# Work required
Write out the whole listing word for word.
(Supplied data)
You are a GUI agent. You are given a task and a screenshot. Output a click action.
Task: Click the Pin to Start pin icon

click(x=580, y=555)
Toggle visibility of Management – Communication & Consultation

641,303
(End Supplied data)
# Response area
You are a GUI agent. You are given a task and a screenshot. Output a click action.
Task: Click the Pin to Start pin icon

click(x=580, y=555)
Toggle visibility of Management – Communication & Consultation

641,303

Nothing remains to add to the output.